Lee Marianne M, Chan Michael K, Bundschuh Ralf
The Ohio State Biophysics Program, Ohio State University, 484 W 12th Av., Columbus OH 43210-1117, USA.
Bioinformatics. 2008 Jun 1;24(11):1339-43. doi: 10.1093/bioinformatics/btn130. Epub 2008 Apr 10.

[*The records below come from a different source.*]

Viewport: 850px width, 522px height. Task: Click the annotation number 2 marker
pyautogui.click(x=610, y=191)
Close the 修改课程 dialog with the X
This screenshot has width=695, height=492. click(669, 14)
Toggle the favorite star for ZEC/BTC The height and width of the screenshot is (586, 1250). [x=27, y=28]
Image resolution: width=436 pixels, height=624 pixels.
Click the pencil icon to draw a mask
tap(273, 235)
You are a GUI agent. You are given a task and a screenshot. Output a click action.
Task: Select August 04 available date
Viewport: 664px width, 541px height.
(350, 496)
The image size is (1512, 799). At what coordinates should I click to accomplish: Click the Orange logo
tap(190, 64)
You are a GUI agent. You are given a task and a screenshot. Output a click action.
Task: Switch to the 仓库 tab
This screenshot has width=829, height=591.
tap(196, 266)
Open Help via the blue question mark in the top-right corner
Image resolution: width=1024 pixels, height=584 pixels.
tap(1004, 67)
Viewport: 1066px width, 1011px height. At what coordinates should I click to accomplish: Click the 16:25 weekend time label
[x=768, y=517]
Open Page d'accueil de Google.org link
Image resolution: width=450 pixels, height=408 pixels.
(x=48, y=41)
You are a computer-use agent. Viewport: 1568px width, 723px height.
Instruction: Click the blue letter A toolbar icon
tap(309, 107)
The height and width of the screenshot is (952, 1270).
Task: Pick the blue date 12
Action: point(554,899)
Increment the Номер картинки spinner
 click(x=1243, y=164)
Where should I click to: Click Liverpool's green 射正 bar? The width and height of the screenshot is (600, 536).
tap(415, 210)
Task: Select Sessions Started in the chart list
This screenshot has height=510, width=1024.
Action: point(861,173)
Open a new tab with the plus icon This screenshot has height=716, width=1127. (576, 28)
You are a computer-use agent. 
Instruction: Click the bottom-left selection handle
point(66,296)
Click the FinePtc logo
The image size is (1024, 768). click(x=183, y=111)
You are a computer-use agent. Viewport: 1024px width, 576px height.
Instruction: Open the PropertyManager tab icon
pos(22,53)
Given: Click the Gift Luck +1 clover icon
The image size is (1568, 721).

The deluge of biological information from different genomic initiatives and the rapid advancement in biotechnologies have made bioinformatics tools an integral part of modern biology. Among the widely used sequence alignment tools, BLAST and PSI-BLAST are arguably the most popular. PSI-BLAST, which uses an iterative profile position specific score matrix (PSSM)-based search strategy, is more sensitive than BLAST in detecting weak homologies, thus making it suitable for remote homolog detection. Many refinements have been made to improve PSI-BLAST, and its computational efficiency and high specificity have been much touted. Nevertheless, corruption of its profile via the incorporation of false positive sequences remains a major challenge.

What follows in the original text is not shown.